WORK TO COMPLETE:
Count the lines in the entries below that contain the string "pocket", treating case as significant. Give only the number.

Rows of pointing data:
:::::
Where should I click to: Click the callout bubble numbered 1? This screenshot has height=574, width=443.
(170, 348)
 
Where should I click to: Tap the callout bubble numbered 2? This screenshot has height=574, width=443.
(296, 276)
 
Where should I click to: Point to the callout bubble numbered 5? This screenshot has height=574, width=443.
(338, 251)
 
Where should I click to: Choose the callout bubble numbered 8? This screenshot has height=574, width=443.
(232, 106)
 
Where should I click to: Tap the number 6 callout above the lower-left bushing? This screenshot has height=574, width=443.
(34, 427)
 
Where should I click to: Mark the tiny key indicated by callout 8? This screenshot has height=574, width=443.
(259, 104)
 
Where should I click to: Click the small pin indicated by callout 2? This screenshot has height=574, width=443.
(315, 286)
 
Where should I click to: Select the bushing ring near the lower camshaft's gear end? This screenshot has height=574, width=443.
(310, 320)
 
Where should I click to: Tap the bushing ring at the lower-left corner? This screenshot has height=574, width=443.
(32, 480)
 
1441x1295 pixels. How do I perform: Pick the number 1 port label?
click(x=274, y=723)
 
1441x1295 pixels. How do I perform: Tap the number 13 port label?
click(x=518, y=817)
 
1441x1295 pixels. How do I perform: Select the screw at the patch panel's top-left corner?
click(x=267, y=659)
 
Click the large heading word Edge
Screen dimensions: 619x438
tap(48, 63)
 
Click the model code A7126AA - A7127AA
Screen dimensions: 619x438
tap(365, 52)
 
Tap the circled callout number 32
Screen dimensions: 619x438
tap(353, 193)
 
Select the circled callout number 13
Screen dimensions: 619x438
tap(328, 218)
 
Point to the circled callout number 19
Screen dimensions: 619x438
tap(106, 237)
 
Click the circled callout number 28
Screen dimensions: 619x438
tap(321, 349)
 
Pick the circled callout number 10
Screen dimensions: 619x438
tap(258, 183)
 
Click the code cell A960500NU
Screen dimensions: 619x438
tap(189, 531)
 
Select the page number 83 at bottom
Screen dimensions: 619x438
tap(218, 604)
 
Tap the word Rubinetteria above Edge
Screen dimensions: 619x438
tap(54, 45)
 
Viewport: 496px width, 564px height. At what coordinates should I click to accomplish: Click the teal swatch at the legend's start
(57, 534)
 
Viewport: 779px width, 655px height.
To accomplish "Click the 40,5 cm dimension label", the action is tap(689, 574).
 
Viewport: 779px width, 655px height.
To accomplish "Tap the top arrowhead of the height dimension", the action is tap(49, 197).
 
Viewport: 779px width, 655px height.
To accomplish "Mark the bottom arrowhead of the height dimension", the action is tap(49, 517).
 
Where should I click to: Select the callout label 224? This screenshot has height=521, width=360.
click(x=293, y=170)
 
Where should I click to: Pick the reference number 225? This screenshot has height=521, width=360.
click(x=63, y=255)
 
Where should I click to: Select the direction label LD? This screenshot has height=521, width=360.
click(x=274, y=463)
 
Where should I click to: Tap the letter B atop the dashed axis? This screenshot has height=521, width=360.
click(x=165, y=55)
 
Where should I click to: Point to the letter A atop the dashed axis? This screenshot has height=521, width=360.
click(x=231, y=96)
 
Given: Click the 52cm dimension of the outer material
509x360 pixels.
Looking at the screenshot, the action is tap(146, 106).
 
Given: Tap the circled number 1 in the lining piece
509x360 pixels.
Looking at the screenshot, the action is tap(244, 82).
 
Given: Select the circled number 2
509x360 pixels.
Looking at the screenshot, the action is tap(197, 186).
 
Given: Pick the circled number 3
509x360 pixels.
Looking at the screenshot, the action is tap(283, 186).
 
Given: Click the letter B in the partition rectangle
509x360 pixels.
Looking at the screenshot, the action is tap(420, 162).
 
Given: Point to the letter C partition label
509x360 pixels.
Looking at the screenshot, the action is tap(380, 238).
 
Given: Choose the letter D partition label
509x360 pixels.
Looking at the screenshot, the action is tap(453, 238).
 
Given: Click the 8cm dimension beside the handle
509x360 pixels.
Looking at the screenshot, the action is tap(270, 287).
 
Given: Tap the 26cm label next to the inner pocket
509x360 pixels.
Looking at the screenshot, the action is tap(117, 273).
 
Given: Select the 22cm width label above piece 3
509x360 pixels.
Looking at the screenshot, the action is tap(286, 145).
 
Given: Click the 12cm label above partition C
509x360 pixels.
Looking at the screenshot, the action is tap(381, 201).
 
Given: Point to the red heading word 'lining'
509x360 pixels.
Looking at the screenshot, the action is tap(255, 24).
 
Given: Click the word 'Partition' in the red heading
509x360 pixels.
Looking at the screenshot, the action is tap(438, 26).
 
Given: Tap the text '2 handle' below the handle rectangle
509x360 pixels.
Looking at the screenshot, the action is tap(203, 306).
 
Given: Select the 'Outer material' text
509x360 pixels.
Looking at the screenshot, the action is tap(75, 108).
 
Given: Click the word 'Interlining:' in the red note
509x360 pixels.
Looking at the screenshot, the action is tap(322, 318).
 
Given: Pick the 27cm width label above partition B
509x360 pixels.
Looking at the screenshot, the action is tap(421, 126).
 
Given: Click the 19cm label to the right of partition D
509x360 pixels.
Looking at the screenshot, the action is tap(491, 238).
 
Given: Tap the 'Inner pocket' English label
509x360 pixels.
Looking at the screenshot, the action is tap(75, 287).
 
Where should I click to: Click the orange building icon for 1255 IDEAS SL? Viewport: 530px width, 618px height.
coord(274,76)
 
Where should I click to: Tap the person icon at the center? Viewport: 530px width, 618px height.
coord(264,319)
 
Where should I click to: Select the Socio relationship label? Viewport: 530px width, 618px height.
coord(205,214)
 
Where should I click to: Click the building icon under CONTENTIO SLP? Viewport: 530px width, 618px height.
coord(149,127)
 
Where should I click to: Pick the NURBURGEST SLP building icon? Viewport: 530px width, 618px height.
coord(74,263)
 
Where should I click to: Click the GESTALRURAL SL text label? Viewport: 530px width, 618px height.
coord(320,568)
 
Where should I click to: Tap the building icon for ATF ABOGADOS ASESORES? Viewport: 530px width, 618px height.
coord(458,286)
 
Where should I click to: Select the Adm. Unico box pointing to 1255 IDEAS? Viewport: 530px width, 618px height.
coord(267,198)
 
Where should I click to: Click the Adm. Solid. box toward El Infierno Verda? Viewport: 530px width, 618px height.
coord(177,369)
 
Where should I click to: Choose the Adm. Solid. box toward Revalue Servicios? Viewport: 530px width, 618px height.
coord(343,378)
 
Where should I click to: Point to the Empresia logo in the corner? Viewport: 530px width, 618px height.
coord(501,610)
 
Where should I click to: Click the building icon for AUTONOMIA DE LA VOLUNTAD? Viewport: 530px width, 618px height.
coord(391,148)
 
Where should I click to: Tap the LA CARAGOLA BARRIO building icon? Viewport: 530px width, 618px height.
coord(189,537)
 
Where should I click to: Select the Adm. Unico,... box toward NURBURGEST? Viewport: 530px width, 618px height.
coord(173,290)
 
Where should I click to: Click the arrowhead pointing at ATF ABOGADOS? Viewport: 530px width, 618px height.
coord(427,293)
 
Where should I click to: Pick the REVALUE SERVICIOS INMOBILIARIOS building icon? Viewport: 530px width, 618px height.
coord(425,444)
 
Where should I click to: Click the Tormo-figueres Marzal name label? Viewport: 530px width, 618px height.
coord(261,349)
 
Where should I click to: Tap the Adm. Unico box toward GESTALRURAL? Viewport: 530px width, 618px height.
:::::
RESPONSE TO THE EXERCISE:
2